We haven’t finished yet, but let’s put these groups together at a higher level, namely:

  1. “Good” — the “Bugs” and “Helpful” categories where Pylint would definite have been a positive help: 17
  2. “Neutral” - the “Cosmetic” category for things that have very marginal benefit, but can’t hurt (as long as they don’t take too much time): 252
  3. “Bad” — the “Unhelpful”, “Can’t fix” and “Incorrect” categories where Pylint is wanting us to change code that is better off the way it is, or definitely can’t be changed because of external dependencies, or because Pylint has just plain got the analysis wrong: 766

The Good:Bad ratio here is very low in my book. If Pylint was a co-worker doing code review, I’d be praying for him to leave (mostly likely ‘he’ would be the correct gender here…)

To fix the false positives you could silence the entire class of errors (which increasingly makes using Pylint pointless), or add special comments to your code individually. I’m reluctant to do the latter:

  1. It takes time!
  2. I dislike the visual clutter of comments that are just there to silence a linter.

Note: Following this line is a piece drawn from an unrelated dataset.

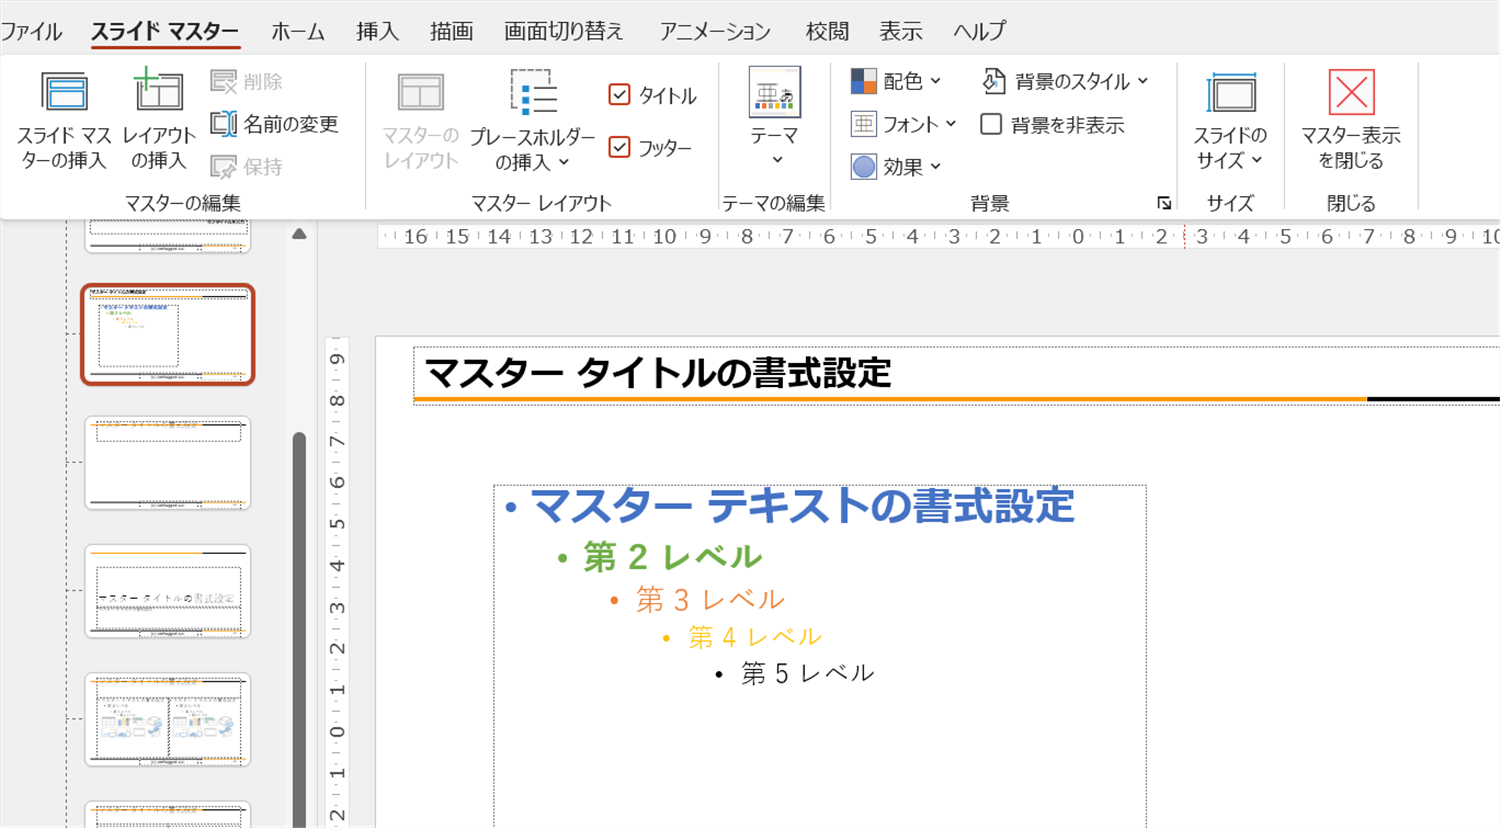Click the thumbnail pane scroll up arrow
This screenshot has width=1500, height=828.
[299, 234]
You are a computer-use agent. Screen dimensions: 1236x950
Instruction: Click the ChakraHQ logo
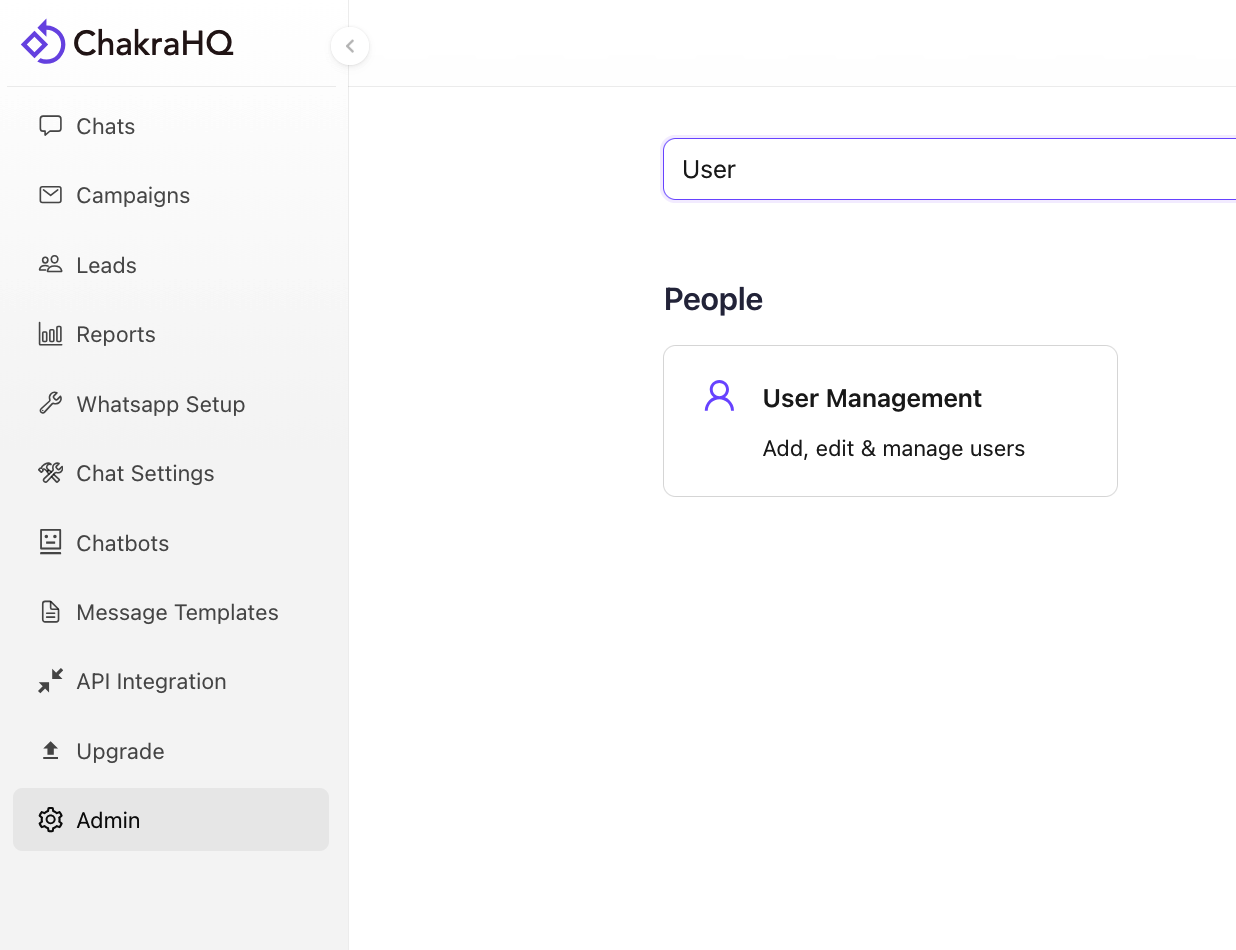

I’m happy to add these pragmas when there are compelling benefits from using the linter, but not otherwise — I think comments are important, or should be important, so my code syntax highlighting theme shows them in strong contrast, as recommended by this article. So I do have some NOQA comments to silence flake8, for example, but for this same section of the code they add up to only 5 instances.

Docstrings

The remainder of issues that Pylint found were missing docstrings. I put these in a separate category because:

  1. They are very debatable, and you as a reader might have a very different policy on this kind of thing.
  2. I didn’t have time to do an analysis on all of them.

Overall Pylint found 620 missing docstrings (modules, functions, classes methods).

In many cases I feel very justified in not adding docstrings. For example:

  • When the name is already clear. For example:
    • if I have feature Foo, I don’t have to guess what FooTests might be about. I also don’t tend to add docstrings to test methods, and prefer a long name instead.
    • A module foo.utils.html is most likely to contain HTML utilities used by the foo project.
    • And many other cases where a good name is enough.
  • When the docstring is effectively defined elsewhere — for example, if I’m implementing an interface like Django’s database router. Adding your own docstring could easily be dangerous here.

In other cases, my code certainly could have benefited from more docstrings. Probably in only about 15 to 30% of the cases that Pylint caught would I think “Yes, I should add a docstring here, thank you Pylint for reminding me”.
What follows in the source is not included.